Publikation

Phase Ib study evaluating a self-adjuvanted mRNA cancer vaccine (RNActive®) combined with local radiation as consolidation and maintenance treatment for patients with stage IV non-small cell lung cancer

Wissenschaftlicher Artikel/Review - 06.10.2014

Bereiche
PubMed
DOI

Zitation
Sebastian M, Gnad-Vogt U, Kallen K, Heidenreich R, Fotin-Mleczek M, Scheel B, Koch S, Rippin G, Wehler T, Hilbe W, Cathomas R, Früh M, Weiss C, Papachristofilou A, Zippelius A. Phase Ib study evaluating a self-adjuvanted mRNA cancer vaccine (RNActive®) combined with local radiation as consolidation and maintenance treatment for patients with stage IV non-small cell lung cancer. BMC cancer 2014; 14:748.
Art
Wissenschaftlicher Artikel/Review (Englisch)
Zeitschrift
BMC cancer 2014; 14
Veröffentlichungsdatum
06.10.2014
eISSN (Online)
1471-2407
Seiten
748
Kurzbeschreibung/Zielsetzung

BACKGROUND
Advanced non-small cell lung cancer (NSCLC) represents a significant unmet medical need. Despite advances with targeted therapies in a small subset of patients, fewer than 20% of patients survive for more than two years after diagnosis. Cancer vaccines are a promising therapeutic approach that offers the potential for durable responses through the engagement of the patient's own immune system.

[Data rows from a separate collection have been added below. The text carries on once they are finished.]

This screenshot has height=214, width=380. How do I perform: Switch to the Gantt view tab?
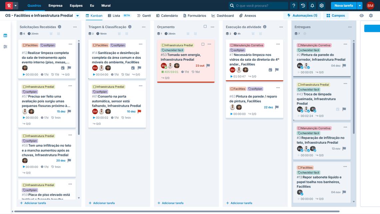pos(144,16)
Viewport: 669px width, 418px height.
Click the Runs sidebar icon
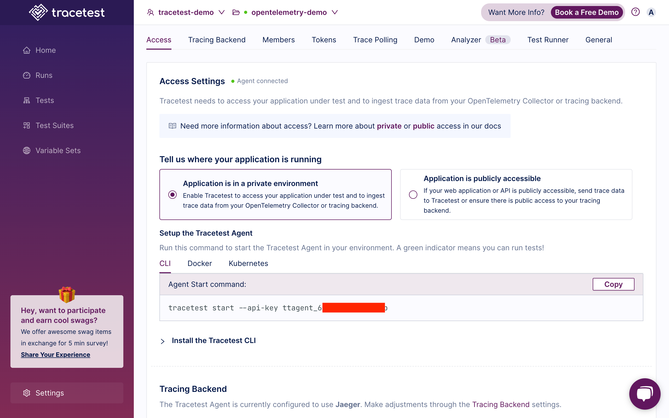[x=27, y=75]
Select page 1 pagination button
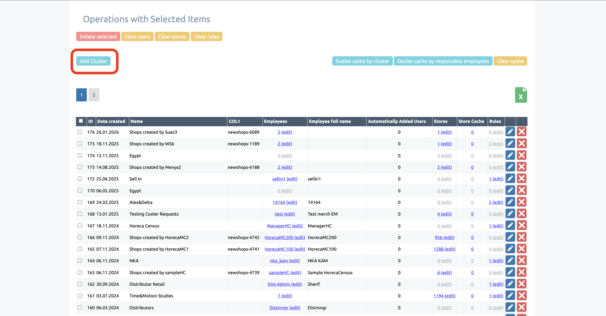 (x=81, y=95)
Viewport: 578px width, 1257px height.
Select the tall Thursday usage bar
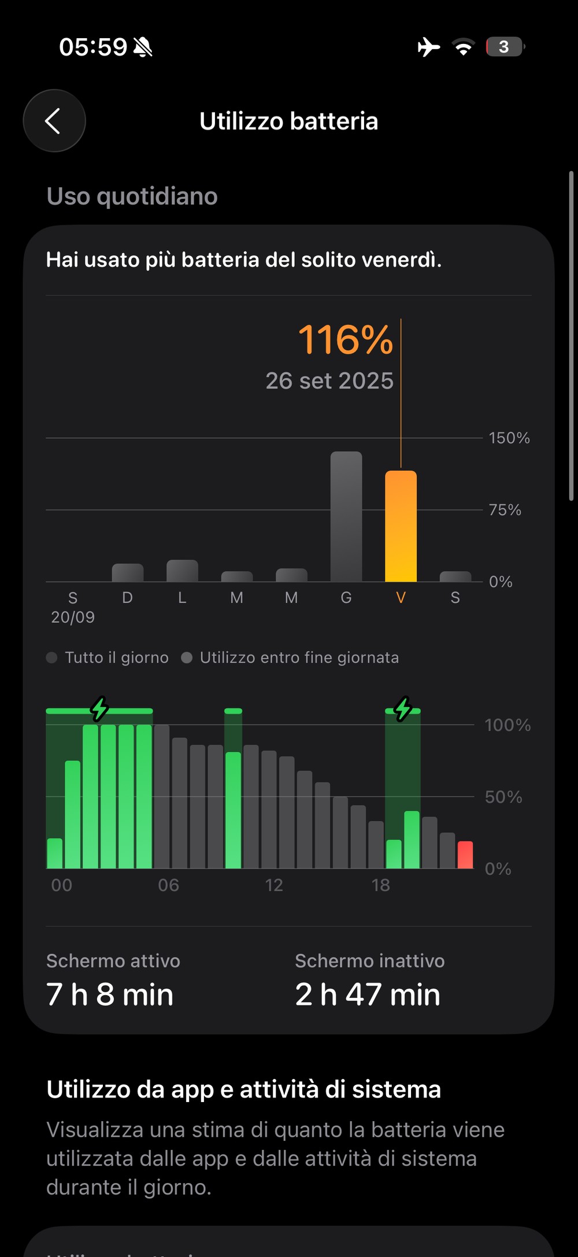click(x=346, y=516)
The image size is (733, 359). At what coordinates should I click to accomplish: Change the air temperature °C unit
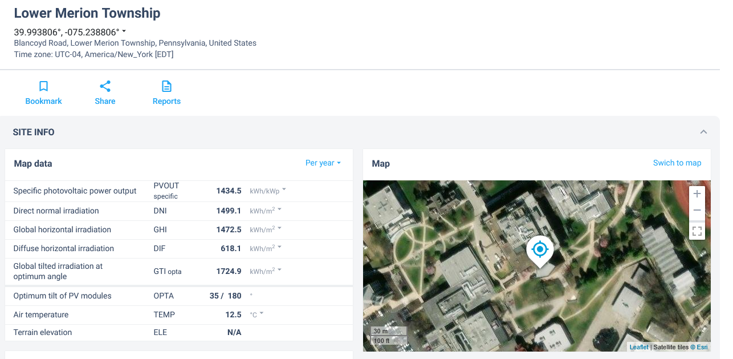257,314
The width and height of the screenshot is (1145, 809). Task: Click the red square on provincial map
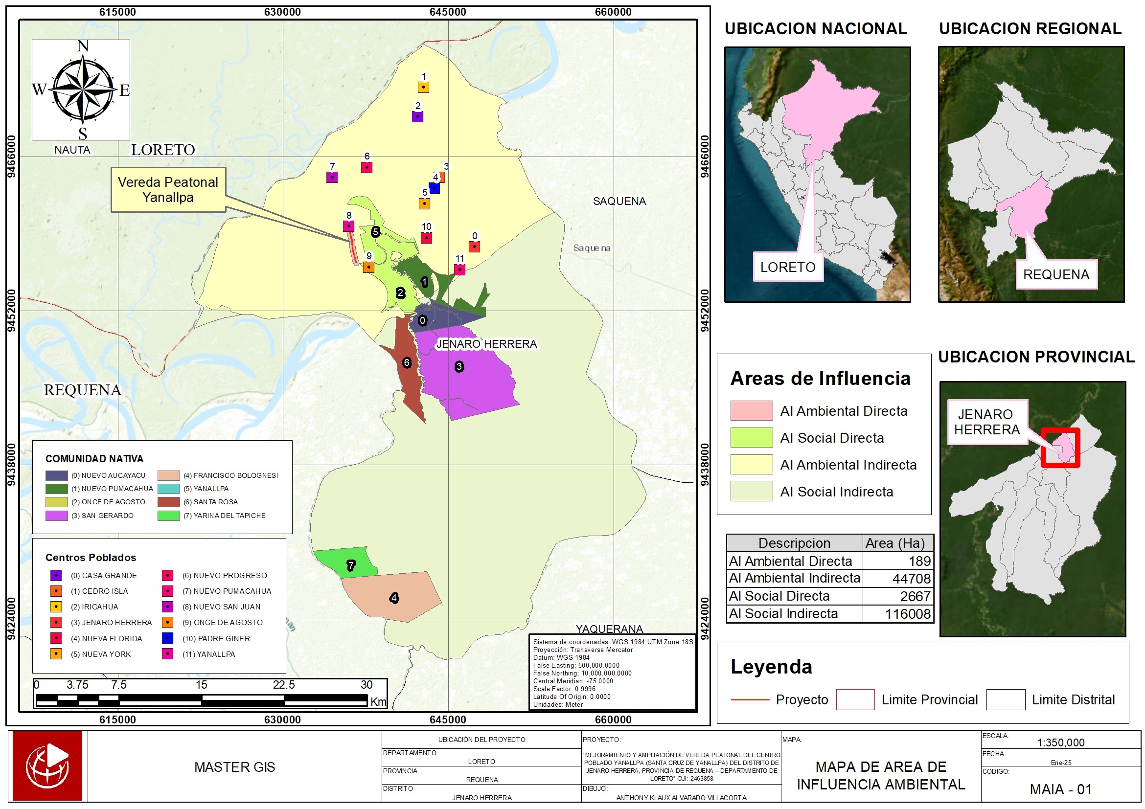pyautogui.click(x=1061, y=448)
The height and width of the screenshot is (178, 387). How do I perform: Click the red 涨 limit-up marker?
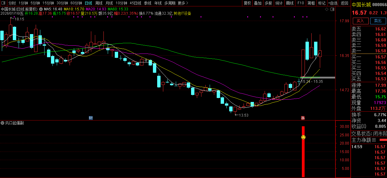(303, 118)
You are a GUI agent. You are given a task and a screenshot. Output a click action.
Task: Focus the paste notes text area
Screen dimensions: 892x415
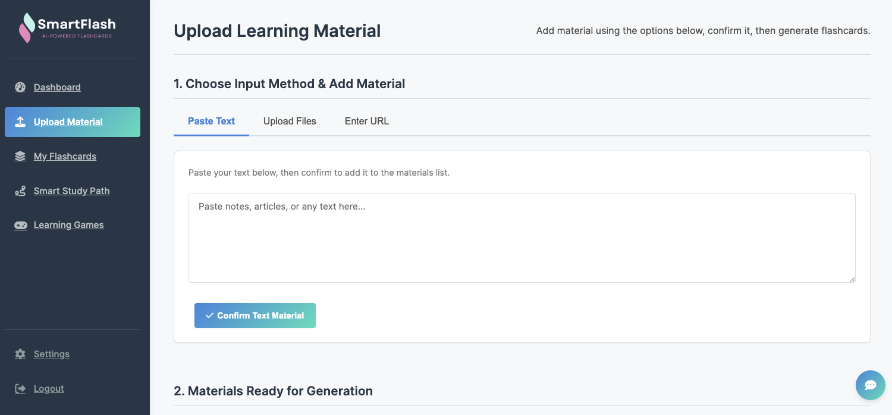(x=522, y=238)
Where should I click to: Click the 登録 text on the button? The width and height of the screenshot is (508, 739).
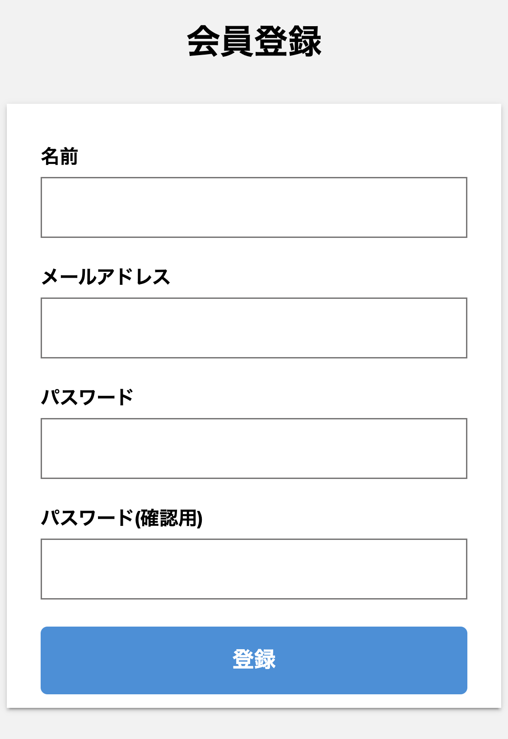coord(254,660)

CV9202 is a self-adjuvanting mRNA vaccine that targets six antigens commonly expressed in NSCLC (NY-ESO-1, MAGEC1, MAGEC2, 5 T4, survivin, and MUC1).

METHODS/DESIGN
The trial will assess the safety and tolerability of CV9202 vaccination combined with local radiation designed to enhance immune responses and will include patients with stage IV NSCLC and a response or stable disease after first-line chemotherapy or therapy with an EGFR tyrosine kinase inhibitor. Three histological and molecular subtypes of NSCLC will be investigated (squamous and non-squamous cell with/without EGFR mutations). All patients will receive two initial vaccinations with CV9202 prior to local radiotherapy (5 GY per day for four successive days) followed by further vaccinations until disease progression. The primary endpoint of the study is the number of patients experiencing Grade >3 treatment-related adverse events. Pharmacodynamic analyses include the assessment of immune responses to the antigens encoded by CV9202 and others not included in the panel (antigen spreading) and standard efficacy assessments.

DISCUSSION
RNActive self-adjuvanted mRNA vaccines offer the potential for simultaneously inducing immune responses to a wide panel of antigens commonly expressed in tumors. This trial will assess the feasibility of this approach in combination with local radiotherapy in NSCLC patients.

TRIAL REGISTRATION
Clinicaltrials.gov: NCT01915524/EudraCT No.: 2012-004230-41.